Atualizado: 20 de jun.



Não gostaria, mas estou melancólica e creio que minha ficha caiu. Não só eu envelheci, mas meus amigos também. Parece óbvio, mas estou falando de percepção e não de calendário!

A morte trágica de Marília Mendonça, independente de nossa apreciação pelo seu talento ou não, mexeu com meus sentimentos. Ouvimos várias vezes as pessoas dizendo: “Essa não é a lei natural da vida: uma mãe enterrar uma filha!”


Qualquer pessoa de boa índole deve ter se colocado no lugar dos familiares, amigos e funcionários e tentado mensurar o que significou essa partida prematura.


Ao mesmo tempo é um “sacode” para todos nós. A morte é natural, todos sabemos; ela não avisa, todos sabemos; devemos estar preparados, todos sabemos. Mesmo sabendo tudo isso, nem todos a encaram com a naturalidade necessária. Ninguém está preparado, acredito eu, para perder alguém, ainda mais quando se trata de jovens. Falando sério, perder velhos amigos também é muito triste.

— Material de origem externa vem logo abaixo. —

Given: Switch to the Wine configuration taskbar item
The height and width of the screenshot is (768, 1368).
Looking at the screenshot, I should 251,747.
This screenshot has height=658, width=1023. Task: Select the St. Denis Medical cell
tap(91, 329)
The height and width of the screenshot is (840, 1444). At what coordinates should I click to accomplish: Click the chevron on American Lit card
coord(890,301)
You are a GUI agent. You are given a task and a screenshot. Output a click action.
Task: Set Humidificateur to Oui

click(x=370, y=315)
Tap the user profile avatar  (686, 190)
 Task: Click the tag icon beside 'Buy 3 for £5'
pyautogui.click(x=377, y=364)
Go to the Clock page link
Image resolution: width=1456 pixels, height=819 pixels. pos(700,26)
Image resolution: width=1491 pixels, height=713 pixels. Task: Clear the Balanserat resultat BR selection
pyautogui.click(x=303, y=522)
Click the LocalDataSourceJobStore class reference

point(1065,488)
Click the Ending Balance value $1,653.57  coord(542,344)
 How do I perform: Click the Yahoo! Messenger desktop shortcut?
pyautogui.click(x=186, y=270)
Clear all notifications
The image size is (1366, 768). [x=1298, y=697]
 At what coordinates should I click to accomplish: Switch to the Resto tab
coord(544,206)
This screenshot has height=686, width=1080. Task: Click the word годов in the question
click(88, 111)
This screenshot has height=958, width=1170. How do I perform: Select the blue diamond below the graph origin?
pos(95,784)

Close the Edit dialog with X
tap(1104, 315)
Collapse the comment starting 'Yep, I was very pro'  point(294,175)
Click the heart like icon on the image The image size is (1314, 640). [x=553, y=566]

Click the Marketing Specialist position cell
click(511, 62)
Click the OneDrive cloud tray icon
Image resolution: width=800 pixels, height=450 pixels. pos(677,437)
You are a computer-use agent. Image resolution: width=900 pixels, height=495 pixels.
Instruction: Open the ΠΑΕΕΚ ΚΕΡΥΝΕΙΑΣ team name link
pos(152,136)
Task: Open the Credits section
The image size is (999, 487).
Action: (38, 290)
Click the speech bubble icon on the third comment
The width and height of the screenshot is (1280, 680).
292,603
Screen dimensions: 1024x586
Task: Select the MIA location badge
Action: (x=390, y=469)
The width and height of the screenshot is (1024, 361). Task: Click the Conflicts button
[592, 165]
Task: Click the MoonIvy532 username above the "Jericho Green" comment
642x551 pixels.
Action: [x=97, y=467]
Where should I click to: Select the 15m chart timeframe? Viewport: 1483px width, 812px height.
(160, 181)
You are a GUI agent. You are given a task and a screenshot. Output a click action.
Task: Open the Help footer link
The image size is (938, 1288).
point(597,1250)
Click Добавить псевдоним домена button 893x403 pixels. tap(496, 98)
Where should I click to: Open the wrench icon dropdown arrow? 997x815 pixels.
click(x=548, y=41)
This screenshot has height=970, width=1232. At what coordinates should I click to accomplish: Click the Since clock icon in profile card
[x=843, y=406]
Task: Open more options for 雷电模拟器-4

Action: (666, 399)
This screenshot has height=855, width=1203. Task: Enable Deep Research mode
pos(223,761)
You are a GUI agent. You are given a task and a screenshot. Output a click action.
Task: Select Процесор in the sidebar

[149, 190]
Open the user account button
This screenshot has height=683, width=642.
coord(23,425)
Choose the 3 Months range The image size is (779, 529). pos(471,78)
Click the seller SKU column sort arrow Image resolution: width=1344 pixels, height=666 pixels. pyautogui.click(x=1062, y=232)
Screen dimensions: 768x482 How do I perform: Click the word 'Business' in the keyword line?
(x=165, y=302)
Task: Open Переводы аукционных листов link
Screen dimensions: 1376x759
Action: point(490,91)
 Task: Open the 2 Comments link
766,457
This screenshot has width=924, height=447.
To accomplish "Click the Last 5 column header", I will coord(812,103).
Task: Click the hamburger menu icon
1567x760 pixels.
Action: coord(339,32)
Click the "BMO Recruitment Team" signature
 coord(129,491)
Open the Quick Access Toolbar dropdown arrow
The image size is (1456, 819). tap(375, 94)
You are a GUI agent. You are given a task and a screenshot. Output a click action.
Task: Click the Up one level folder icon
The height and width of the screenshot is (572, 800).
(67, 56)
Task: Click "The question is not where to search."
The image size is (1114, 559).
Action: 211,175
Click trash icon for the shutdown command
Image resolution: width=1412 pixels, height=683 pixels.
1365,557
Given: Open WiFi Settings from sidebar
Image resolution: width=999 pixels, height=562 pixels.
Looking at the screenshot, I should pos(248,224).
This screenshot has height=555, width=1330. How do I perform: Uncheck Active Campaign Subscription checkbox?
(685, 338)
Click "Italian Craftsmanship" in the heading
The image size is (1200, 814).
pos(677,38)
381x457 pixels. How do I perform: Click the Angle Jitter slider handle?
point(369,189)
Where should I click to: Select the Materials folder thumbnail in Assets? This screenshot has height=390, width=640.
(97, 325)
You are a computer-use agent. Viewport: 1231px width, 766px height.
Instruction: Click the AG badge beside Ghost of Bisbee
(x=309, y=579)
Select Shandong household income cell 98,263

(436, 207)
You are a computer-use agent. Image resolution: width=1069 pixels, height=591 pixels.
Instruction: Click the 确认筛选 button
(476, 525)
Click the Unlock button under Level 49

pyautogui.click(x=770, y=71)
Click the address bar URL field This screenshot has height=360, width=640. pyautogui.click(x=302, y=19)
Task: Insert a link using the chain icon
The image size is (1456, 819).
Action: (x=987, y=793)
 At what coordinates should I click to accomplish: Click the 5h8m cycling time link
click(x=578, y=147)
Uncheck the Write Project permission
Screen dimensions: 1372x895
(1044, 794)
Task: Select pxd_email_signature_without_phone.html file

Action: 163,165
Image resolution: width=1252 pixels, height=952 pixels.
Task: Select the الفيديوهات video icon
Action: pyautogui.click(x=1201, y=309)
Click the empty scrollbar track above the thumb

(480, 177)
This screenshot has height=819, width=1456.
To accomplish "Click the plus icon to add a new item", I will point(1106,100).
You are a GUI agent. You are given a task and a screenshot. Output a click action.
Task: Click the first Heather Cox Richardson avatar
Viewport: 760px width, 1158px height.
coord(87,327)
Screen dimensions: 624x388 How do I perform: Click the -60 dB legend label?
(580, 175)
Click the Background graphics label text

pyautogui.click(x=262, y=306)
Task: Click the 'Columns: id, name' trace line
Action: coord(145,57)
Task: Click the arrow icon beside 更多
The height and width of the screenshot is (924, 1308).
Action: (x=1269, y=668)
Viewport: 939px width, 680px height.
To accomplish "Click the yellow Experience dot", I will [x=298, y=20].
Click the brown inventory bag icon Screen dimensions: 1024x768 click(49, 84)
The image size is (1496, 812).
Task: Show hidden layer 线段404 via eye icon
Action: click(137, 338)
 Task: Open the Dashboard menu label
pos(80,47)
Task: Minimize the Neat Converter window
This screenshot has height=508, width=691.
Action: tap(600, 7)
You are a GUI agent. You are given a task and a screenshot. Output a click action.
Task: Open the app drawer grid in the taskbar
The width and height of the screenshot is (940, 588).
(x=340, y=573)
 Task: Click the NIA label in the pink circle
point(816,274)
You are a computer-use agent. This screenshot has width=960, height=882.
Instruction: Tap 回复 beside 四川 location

Sempre que perco alguém que amo, sinto-me definhar também. E nessa levada, fiquei pensando nos familiares e nos amigos que amo. Há cerca de quinze dias ouvi um amigo maravilhoso, saudável, produtivo dizer: “Tenho adquirido tantos livros, que certamente não os lerei até a minha partida!” Fiquei vários dias com essa frase martelando na minha mente e inconformada com essa possibilidade tão certa, tão natural.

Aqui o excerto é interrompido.